Но сближался он все больше, несмотря на разницу возрастов, только с Антоновым. Этому высокому, худощавому писарю было на вид сильно за пятьдесят. Иссеченное морщинами лицо его было сурово, густые бакенбарды и щетина коротко стриженных волос начисто поседели, многих зубов недоставало, и говорил он сипловато, негромко и неторопливо.

Антонов слыл большим докой в счетоводстве, служил в счетном отделении департамента, а Серяков — в отделении военно-учебных заведений, в том, которому подчинялись все кантонисты, так что днем они почти не встречались. До подарка Лаврентию одеяла и бумаги писаря почитали Антонова сухарем и даже скупым, но уважали и немного побаивались. Состоя выборным от команды по артельному довольствию, он зорко следил за точным расходом отчисляемых с товарищей денег, не давая потачки кашевару на закупках приварка и раздаче пищи. Если случалось, что отпущенные от казны крупа или мука оказывались затхлыми, а рыба «с душком», Антонов отправлялся по начальству, и не было случая, чтоб он не добился замены. Целыми вечерами он либо работал где-то на стороне, либо, расположившись в своем углу, считал на счетах и просматривал толстые книги с колонками цифр. Но теперь стал все чаще отрываться от своих занятий, чтобы посмотреть, как рисует его молодой приятель, либо, засидевшись за чаем, расспросить его и порассказать самому что-нибудь из своей жизни, неторопливо попыхивая коротенькой глиняной трубкой. Скоро Лаврентий узнал, что войну 1812–1814 годов Антонов прошел солдатом в лейб-гвардии гренадерском полку. Только после походов обучился он грамоте и счету и скоро так преуспел, что сначала назначили его писарем в своем полку, а потом перевели в департамент.

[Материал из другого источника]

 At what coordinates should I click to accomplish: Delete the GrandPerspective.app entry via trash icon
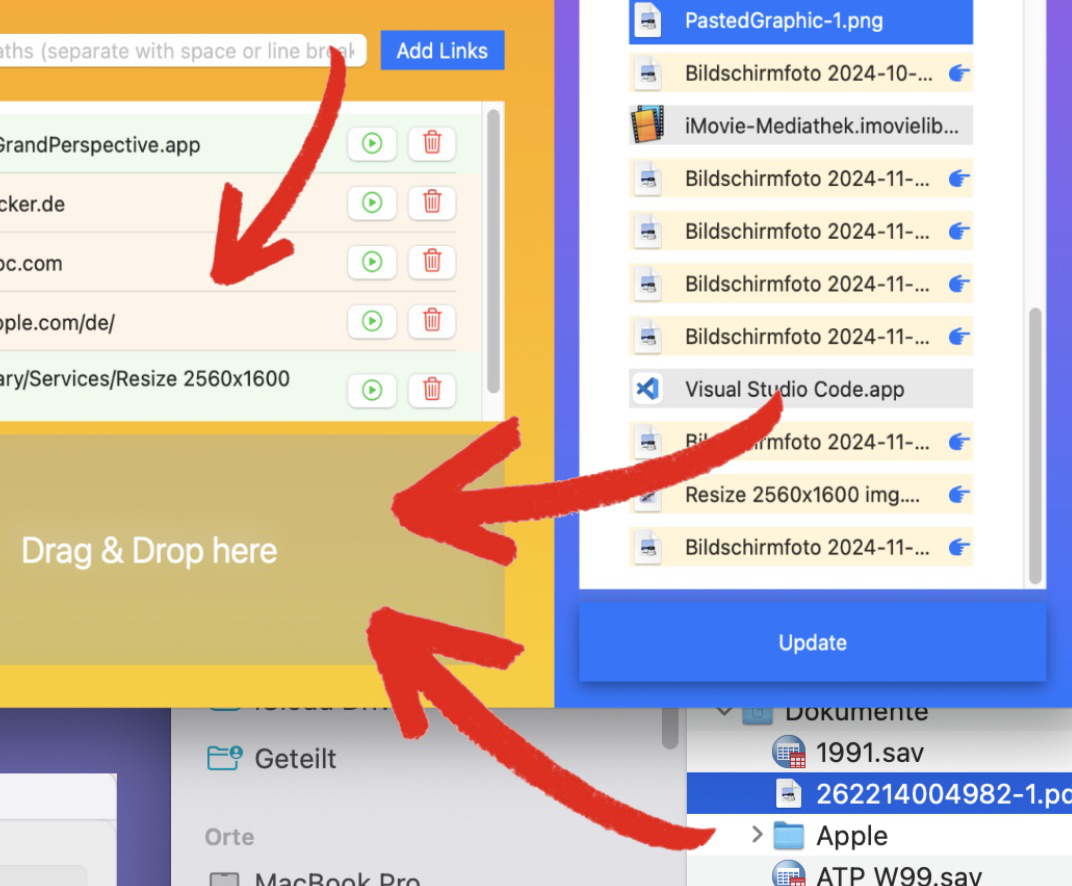[x=432, y=144]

Начальство ценило знания и опытность старого писаря — он носил нашивки старшего унтер-офицера, но состоял на повышенном, фельдфебельском окладе. Серяков не раз видел, как приходили к Антонову потолковать по делам офицеры немалого чина, называвшие его не иначе, как Архипом Антонычем. А о статских господах и говорить нечего — те постоянно приглашали его куда-то или приносили на проверку счетные книги. Но об этом теперешнем своем занятии Антонов не любил говорить.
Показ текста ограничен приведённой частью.